▶ [DOCUMENT PASSAGE]:
· · · · ·
For its report, HRW interviewed death squad insiders – relatives and friends of death squad members with direct knowledge of operations – as well as journalists, community activists, and government officials who provided detailed corroborating evidence of the death squads’ operations. Most of the triggermen were either former communist insurgents who surrendered to the government, or individuals who joined the death squads to avoid being targeted by the group. Their handlers, called amo (boss), were usually police officers or ex-police officers who provided the gunmen with training, weapons and ammunition, motorcycles, and information on the targets. (Death squad members often carried .45-caliber handguns, a weapon commonly used by the police but normally prohibitively expensive for gang members and common criminals.) After the killings, police stations were tipped off, ensuring that officers would respond slowly, and enabling the death-squad members to escape the crime scene.
Duterte has done little to distance himself from allegations of involvement in the death squads. In May 2015, he publicly admitted his active complicity: “Am I the death squad? True. That is true,” he said, only to retract his admission days later. Over the past few decades, he has made numerous statements attempting to justify killing suspected criminals. In 2001-2002, Duterte would announce the names of “criminals” on local television and radio; some of those he named would become victims of the death squads. Philippine authorities have yet to successfully prosecute anyone for any of these murders. Meanwhile, the killings continue, and copycat death-squad operations have emerged in other Philippine cities.
· · · · ·
▶ [RECORDS PROVIDED]:
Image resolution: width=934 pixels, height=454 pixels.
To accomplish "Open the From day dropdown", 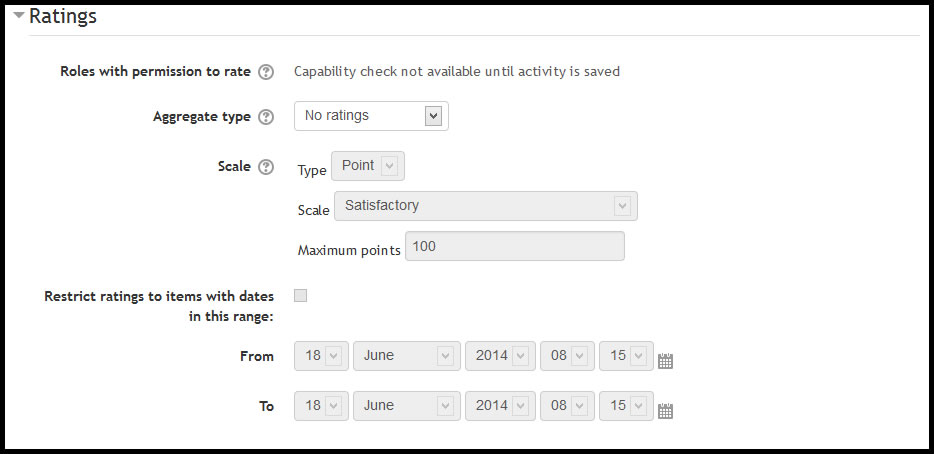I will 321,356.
· · · · ·
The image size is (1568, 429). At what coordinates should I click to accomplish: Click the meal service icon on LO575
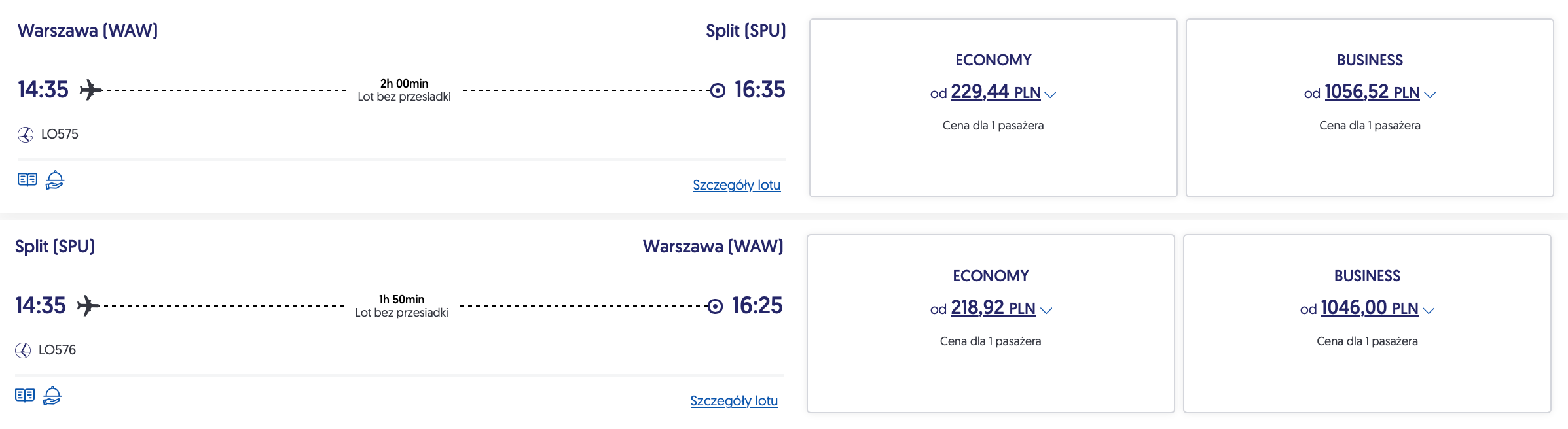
· · · · ·
▶ [YOUR TASKS]:
A. Say whether each statement agrees with the passage on the death squads, answering yes or no and quoting the deciding words of the passage: (i) The gunmen's handlers were usually police officers or ex-police officers. (ii) Duterte stood by his May 2015 admission of involvement in the death squads. (iii) Philippine authorities have successfully prosecuted several people for these murders.
B. Reproduce the part of the passage on the death squads that begins at the words "Duterte has done" and stops after the words "other Philippine cities.".

▶ [EXPECTED RESULTS]:
A.
(i) Yes: "Their handlers, called amo (boss), were usually police officers or ex-police officers"
(ii) No: "only to retract his admission days later"
(iii) No: "Philippine authorities have yet to successfully prosecute anyone for any of these murders."

B.
Duterte has done little to distance himself from allegations of involvement in the death squads. In May 2015, he publicly admitted his active complicity: “Am I the death squad? True. That is true,” he said, only to retract his admission days later. Over the past few decades, he has made numerous statements attempting to justify killing suspected criminals. In 2001-2002, Duterte would announce the names of “criminals” on local television and radio; some of those he named would become victims of the death squads. Philippine authorities have yet to successfully prosecute anyone for any of these murders. Meanwhile, the killings continue, and copycat death-squad operations have emerged in other Philippine cities.